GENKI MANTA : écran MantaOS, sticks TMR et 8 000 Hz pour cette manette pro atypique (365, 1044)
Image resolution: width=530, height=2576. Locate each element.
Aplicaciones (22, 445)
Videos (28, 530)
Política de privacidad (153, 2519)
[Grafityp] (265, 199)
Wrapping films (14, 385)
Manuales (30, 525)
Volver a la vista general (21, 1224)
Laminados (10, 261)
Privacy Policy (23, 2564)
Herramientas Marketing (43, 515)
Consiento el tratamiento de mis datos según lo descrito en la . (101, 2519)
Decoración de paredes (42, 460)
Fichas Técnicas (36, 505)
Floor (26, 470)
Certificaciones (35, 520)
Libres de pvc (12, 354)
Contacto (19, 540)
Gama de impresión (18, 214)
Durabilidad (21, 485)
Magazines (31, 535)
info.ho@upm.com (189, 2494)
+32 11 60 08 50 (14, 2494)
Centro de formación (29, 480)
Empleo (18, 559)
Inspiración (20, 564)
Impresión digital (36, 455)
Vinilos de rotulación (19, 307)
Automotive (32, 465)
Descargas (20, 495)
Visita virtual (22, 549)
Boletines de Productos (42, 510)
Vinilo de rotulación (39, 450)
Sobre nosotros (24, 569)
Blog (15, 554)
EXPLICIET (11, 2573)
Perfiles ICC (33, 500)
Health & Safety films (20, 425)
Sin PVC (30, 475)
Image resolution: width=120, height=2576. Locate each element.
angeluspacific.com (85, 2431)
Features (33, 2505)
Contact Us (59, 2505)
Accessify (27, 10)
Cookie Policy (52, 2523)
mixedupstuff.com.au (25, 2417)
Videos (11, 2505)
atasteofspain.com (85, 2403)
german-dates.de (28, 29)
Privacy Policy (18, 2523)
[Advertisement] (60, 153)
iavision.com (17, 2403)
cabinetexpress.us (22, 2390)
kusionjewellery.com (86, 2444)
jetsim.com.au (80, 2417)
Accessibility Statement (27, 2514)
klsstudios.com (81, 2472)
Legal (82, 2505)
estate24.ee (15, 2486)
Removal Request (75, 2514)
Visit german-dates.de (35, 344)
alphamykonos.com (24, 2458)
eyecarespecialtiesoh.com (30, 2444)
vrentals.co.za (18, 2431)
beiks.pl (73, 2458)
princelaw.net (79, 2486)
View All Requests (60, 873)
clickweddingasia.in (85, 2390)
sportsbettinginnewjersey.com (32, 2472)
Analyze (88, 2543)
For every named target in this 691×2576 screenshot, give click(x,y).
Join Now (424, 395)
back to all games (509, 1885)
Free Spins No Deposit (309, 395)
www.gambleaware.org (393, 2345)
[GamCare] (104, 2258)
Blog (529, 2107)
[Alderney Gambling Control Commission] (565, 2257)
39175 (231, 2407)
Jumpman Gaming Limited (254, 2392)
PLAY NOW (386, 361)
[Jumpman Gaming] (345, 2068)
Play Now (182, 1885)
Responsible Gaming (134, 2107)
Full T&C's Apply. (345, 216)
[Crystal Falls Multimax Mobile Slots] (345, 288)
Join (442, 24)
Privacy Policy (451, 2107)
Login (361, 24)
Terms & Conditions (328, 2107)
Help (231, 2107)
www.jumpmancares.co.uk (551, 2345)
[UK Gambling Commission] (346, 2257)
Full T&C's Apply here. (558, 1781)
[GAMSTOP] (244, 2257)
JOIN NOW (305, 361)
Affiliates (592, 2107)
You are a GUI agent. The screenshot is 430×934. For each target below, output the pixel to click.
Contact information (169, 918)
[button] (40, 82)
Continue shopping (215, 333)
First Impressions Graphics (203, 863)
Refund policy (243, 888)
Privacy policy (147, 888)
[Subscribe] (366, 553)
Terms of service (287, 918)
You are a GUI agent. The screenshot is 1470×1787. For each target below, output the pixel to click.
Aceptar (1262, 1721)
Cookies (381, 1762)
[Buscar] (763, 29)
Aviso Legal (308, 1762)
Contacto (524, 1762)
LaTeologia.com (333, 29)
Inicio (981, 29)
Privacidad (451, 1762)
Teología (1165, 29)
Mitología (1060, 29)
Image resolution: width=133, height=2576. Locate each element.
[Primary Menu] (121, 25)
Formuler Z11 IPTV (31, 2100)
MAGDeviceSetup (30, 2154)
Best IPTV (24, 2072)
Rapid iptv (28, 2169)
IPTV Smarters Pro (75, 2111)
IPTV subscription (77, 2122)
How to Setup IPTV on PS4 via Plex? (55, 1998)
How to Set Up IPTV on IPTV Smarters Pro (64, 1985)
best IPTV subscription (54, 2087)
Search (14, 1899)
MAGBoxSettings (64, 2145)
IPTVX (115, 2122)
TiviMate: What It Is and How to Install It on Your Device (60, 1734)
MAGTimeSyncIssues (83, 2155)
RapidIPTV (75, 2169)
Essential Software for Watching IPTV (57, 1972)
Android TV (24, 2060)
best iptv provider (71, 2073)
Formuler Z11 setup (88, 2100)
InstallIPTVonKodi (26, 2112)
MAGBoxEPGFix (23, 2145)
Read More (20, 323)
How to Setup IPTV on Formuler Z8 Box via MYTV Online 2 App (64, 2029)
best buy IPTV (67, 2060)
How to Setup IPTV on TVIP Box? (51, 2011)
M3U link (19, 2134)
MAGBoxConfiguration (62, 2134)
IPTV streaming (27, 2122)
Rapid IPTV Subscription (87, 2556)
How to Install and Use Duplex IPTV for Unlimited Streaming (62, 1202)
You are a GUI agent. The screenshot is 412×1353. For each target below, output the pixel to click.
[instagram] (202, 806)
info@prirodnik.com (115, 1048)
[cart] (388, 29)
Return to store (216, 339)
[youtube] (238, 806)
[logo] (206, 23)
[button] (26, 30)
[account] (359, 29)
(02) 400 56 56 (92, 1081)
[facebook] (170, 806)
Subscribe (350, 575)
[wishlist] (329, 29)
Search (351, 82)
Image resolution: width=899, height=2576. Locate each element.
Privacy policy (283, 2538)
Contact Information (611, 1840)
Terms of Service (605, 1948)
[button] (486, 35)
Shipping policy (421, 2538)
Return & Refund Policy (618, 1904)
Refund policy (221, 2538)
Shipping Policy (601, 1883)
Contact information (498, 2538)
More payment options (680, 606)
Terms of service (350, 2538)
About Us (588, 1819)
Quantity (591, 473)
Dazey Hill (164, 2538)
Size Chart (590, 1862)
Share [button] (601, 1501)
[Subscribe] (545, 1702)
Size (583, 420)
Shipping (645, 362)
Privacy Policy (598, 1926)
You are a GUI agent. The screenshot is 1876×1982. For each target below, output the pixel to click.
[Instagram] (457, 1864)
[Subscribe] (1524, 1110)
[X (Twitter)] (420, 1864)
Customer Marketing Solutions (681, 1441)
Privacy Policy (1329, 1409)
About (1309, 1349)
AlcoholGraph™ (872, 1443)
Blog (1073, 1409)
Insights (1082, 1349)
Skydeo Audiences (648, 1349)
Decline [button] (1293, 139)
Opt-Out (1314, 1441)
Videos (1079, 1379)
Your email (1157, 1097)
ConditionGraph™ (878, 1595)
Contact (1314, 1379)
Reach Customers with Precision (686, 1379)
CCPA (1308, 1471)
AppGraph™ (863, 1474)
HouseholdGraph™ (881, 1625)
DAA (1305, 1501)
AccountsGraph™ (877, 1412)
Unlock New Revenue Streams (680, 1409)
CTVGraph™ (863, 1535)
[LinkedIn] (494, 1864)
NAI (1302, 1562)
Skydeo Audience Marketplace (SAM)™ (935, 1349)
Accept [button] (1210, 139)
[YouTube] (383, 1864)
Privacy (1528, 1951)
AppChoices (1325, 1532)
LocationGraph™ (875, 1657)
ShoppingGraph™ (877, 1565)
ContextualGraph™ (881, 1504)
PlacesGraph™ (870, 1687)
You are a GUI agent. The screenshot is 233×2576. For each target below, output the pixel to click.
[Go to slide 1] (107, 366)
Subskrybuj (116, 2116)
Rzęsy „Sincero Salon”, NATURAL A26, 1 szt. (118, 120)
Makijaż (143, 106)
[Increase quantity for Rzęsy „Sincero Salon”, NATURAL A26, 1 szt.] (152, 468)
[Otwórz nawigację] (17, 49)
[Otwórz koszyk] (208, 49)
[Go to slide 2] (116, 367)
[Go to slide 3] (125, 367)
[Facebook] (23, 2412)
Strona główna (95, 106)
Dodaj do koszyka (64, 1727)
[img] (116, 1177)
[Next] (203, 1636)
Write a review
-----
§ **What this task involves**
Copy out all lines of the listing above that include "Gambling".

§ **Response below**
[Alderney Gambling Control Commission] (565, 2257)
[UK Gambling Commission] (346, 2257)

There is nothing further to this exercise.